I wouldn’t go so far as to say that these insights can be generalized—among other things, I think I would need to evaluate a much larger variety of data sets—but I think it’s good to be conscious how much the results can vary. It’s ultimately up to the user whether the differences are significant.

Appendix

See all relevant R code below.

library(tidyverse)
.seed <- 42L # Also using this immediately before data set splitting with `{rsample}`.
set.seed(.seed)
diamonds_modified <- 
  ggplot2::diamonds %>% 
  sample_frac(0.05) %>% 
  mutate(
    color = 
      case_when(
        color %in% c('D', 'E') ~ 'DE', 
        color %in% c('F', 'G') ~ 'FG',
        TRUE ~ 'HIJ'
      ) %>% as.factor()
  ) %>% 
  mutate(
    grp = 
      case_when(
        cut %in% c('Idea', 'Premium') ~ '1. Best', 
        TRUE ~ '2. Worst'
      ) %>% as.factor()
  ) %>% 
  select(-cut, -clarity)
diamonds_modified

mpg_modified <- 
  ggplot2::mpg %>%
  mutate(
    grp = 
      case_when(
        class %in% c('2seater', 'compact', 'subcompact', 'midsize') ~ '1. Small',
        TRUE ~ '2. Big')
  ) %>% 
  select(-class, -model, -manufacturer, -trans, -fl)
mpg_modified

explain.glmnet <-
  function (object,
            feature_names = NULL,
            X,
            nsim = 1,
            pred_wrapper,
            newdata = NULL,
            exact = FALSE,
            ...) {
    
    if (isTRUE(exact)) {
      if (is.null(X) && is.null(newdata)) {
        stop('Must supply `X` or `newdata` argument (but not both).', call. = FALSE)
      }
      X <- if (is.null(X)) 
        newdata
      else X
      res_init <- stats::predict(object, newx = X, s = 0, type = 'coefficients', ...)
      
      # https://stackoverflow.com/questions/37963904/what-does-predict-glm-type-terms-actually-do
      beta <- object %>% coef(s = 0) %>% as.matrix() %>% t()
      avx <- colMeans(X)
      X1 <- sweep(X, 2L, avx)
      res <- t(beta[-1] * t(X1)) %>% as_tibble() %>% mutate_all(~coalesce(., 0))
      attr(res, which = 'baseline') <- beta[[1]]
      class(res) <- c(class(res), 'explain')
      res
    } else {
      fastshap:::explain.default(
        object,
        feature_names = feature_names,
        X = X,
        nsim = nsim,
        pred_wrapper = pred_wrapper,
        newdata = newdata,
        ...

* * * * * * * * *

§ **Short problem 1**
Rewrite the records as a numbered list, leaving out blank lines, covering everything from the line that contains "Where should I" down to the end of the records.
The records are unrelated to the text above.

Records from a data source
* * * * * * * * *

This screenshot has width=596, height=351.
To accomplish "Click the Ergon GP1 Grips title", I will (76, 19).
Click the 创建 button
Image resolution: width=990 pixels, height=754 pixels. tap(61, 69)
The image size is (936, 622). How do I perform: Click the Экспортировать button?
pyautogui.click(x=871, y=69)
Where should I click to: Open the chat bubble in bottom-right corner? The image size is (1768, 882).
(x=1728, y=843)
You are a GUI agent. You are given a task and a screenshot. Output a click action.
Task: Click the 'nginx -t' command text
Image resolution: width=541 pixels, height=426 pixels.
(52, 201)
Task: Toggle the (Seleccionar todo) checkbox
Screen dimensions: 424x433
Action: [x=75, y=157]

* * * * * * * * *

§ **Short problem 2**
Extend the R code appendix from the point where it stops.

§ **Task response 1**
1. Where should I click to: Open the chat bubble in bottom-right corner? The image size is (1768, 882).
2. (x=1728, y=843)
3. You are a GUI agent. You are given a task and a screenshot. Output a click action.
4. Task: Click the 'nginx -t' command text
5. Image resolution: width=541 pixels, height=426 pixels.
6. (52, 201)
7. Task: Toggle the (Seleccionar todo) checkbox
8. Screen dimensions: 424x433
9. Action: [x=75, y=157]

§ **Task response 2**
      )
    }
  }

vip_wrapper <- function(method, ...) {
  res <-
    vip::vip(
      method = method,
      ...
    ) %>% 
    pluck('data') %>% 
    # Will get a "Sign" solumn when using the default `method = 'model'`.
    rename(var = Variable, imp = Importance)
  
  if(any(names(res) == 'Sign')) {
    res <-
      res %>% 
      mutate(dir = ifelse(Sign == 'POS', +1L, -1L)) %>% 
      mutate(imp = dir * imp)
  }
  res
}

# 'glm' gets converted to 'lm' for regression in my code
.engines_valid <- c('glm', 'glmnet', 'xgboost', 'ranger')
engines_named <- .engines_valid %>% setNames(., .)
.modes_valid <- c('regression', 'classification')
choose_f_fit <- function(engine = .engines_valid, mode = .modes_valid) {
  engine <- match.arg(engine)
  mode <- match.arg(mode)
  f_glm <- list(parsnip::linear_reg, parsnip::logistic_reg) %>% set_names(.modes_valid)
  fs <-
    list(
      'xgboost' = rep(list(parsnip::boost_tree), 2) %>% set_names(.modes_valid),
      'ranger' = rep(list(parsnip::rand_forest), 2) %>% set_names(.modes_valid),
      'glm' = f_glm,
      'glmnet' = f_glm
    )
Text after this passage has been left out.